Collected data:
*** Block opens ***

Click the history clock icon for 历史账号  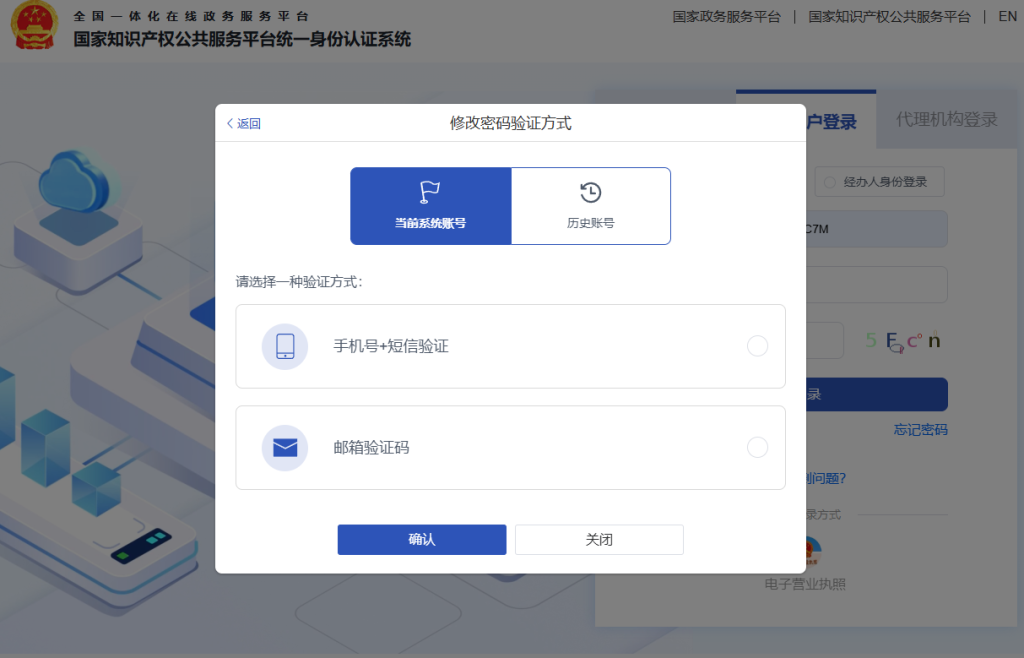(590, 192)
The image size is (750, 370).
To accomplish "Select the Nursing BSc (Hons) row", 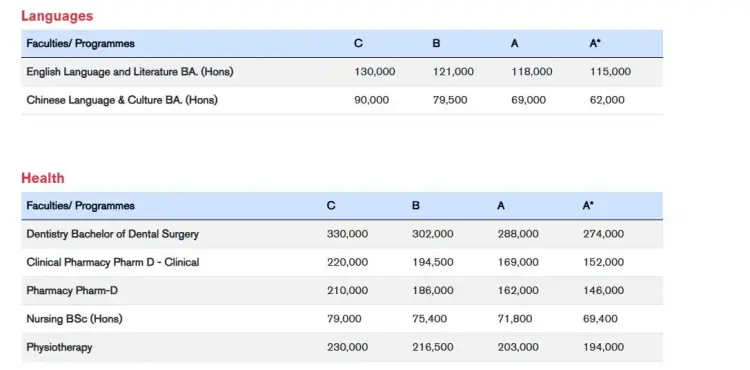I will click(x=342, y=318).
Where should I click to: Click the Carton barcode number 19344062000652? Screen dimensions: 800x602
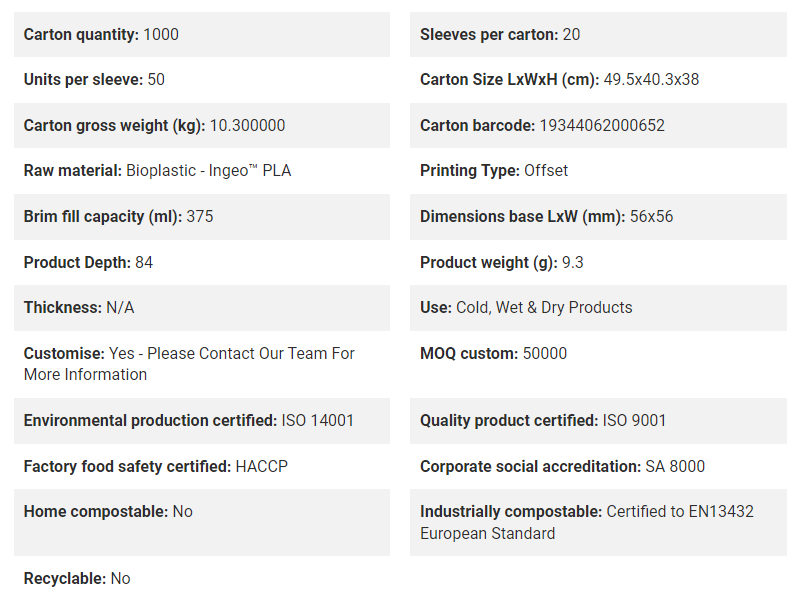point(602,126)
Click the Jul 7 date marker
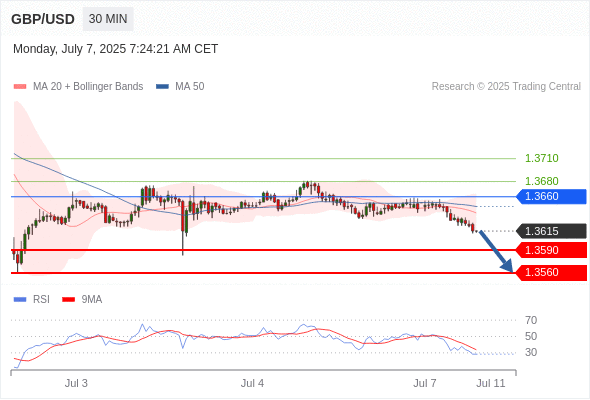590x400 pixels. click(425, 383)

*** Block closes ***

_PROBLEM DESCRIPTION_
Once the line containing "Where should I" is found, transcribe it and every line after it to the end of the records, exactly and with no pictures.

_RESPONSE TO THE TASK_
Where should I click to: Click the Carton barcode number 19344062000652? Screen dimensions: 800x602
point(602,126)
Click the Jul 7 date marker
590x400 pixels. click(425, 383)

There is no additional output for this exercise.